新しい教師と転校生
呪いの家と呼ばれる都市伝説に終止符を打ってから数日後、輝明学園は通常の授業を再開していた。大きな地震はあったが、被害は少なかった。幸いにも校舎の耐震性にも問題なく、地裏ムカサと呪香ミツコは相変わらず、クラスに溶け込めず、溶け込もうともしていなかった。
ホームルームが始まる時間だというのに、担任の教師は姿を現さなかった。地裏ムカサはいつものように正しい姿勢で、椅子に背を預けることさえ拒否し続けていた。

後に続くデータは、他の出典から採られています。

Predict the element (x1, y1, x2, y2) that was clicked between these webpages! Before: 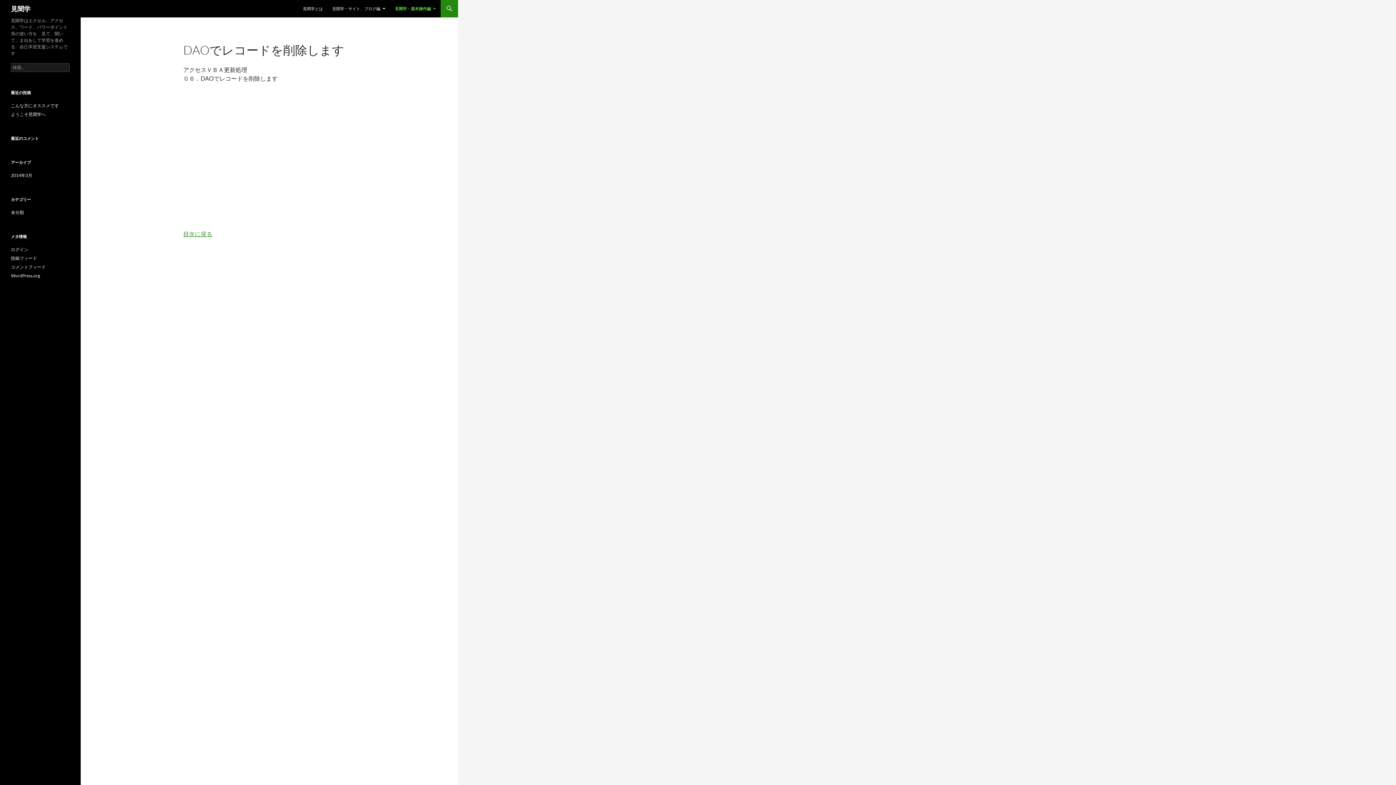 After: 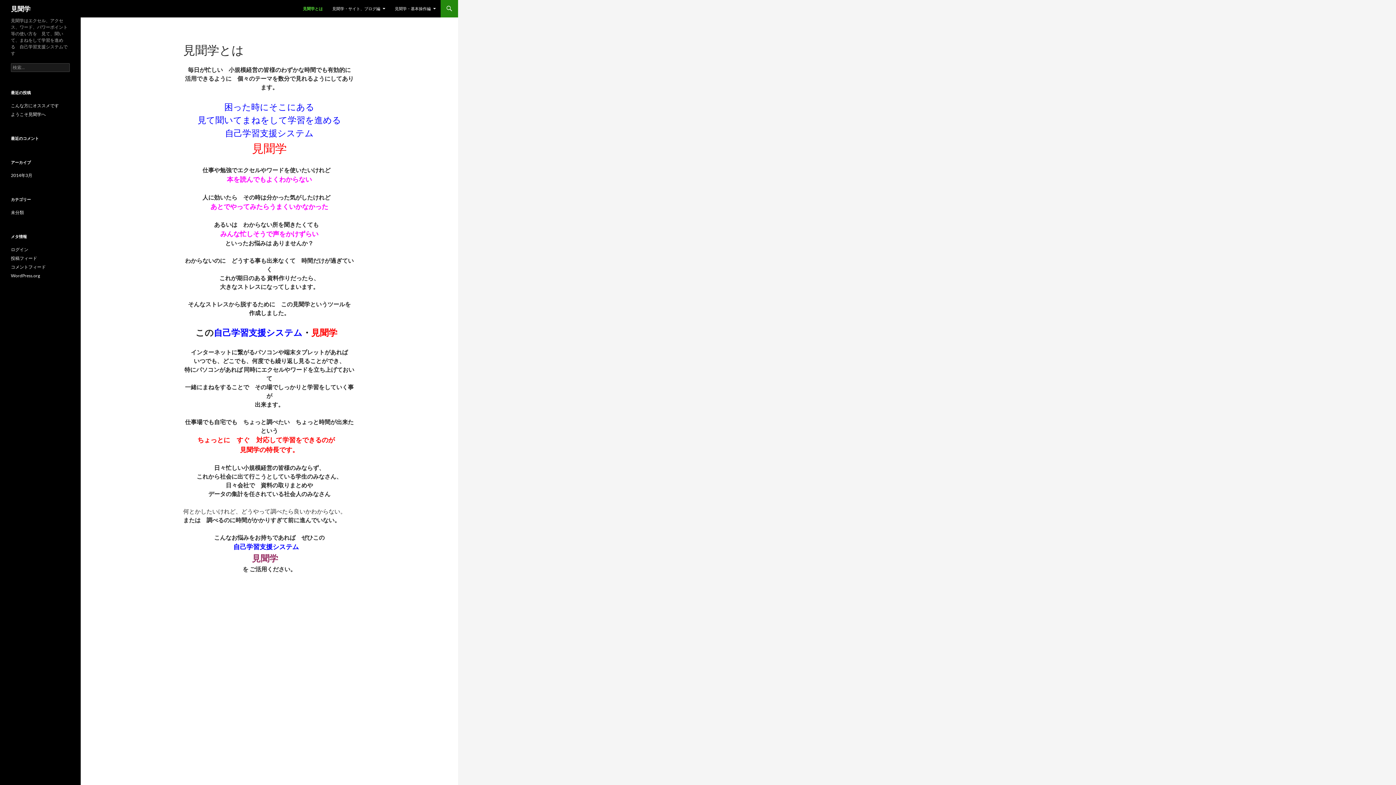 Action: label: 見聞学とは bbox: (298, 0, 327, 17)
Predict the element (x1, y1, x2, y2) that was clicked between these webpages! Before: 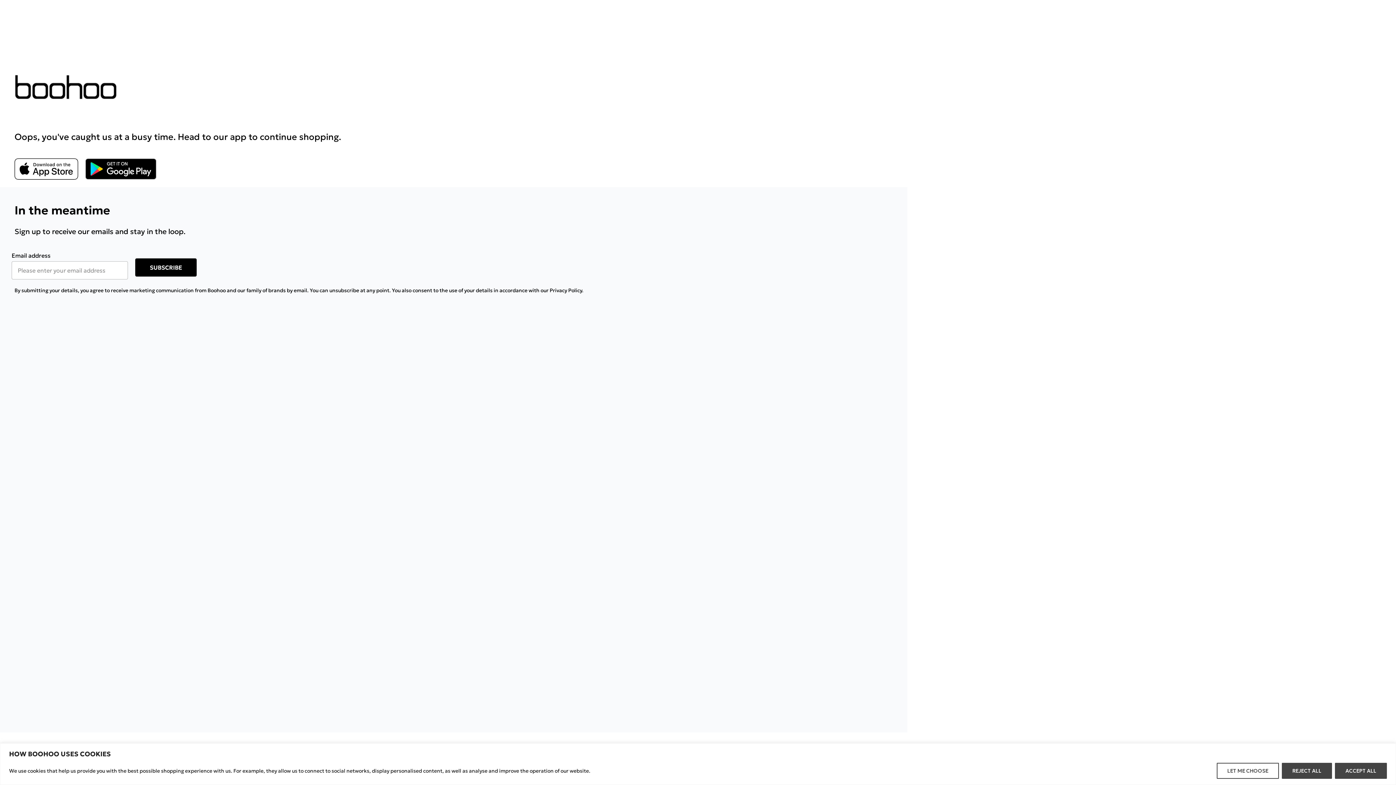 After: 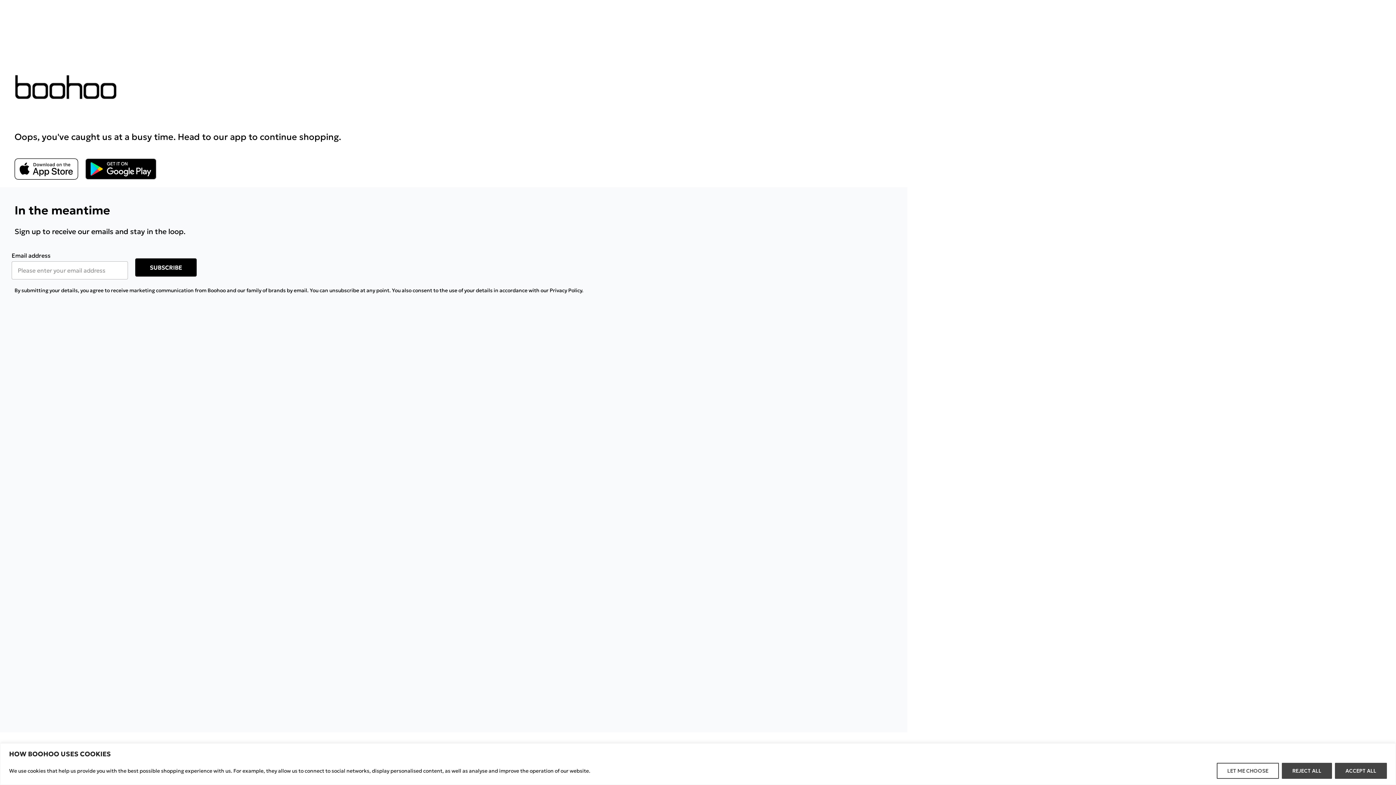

隣に座る呪香ミツコは、上手に教科書を机の縁に立てる研究をしている。初めから、授業を聴くつもりなどないのである。少なくとも、ムカサはミツコよりまじめに授業を受けている自覚があった。クラスメイトからは同列に見られていたが、絶対に違うのだと主張する自信はある。ただし、現在のところムカサの主張を聞こうとする者はいない。全員が、ムカサとミツコに背を向けている。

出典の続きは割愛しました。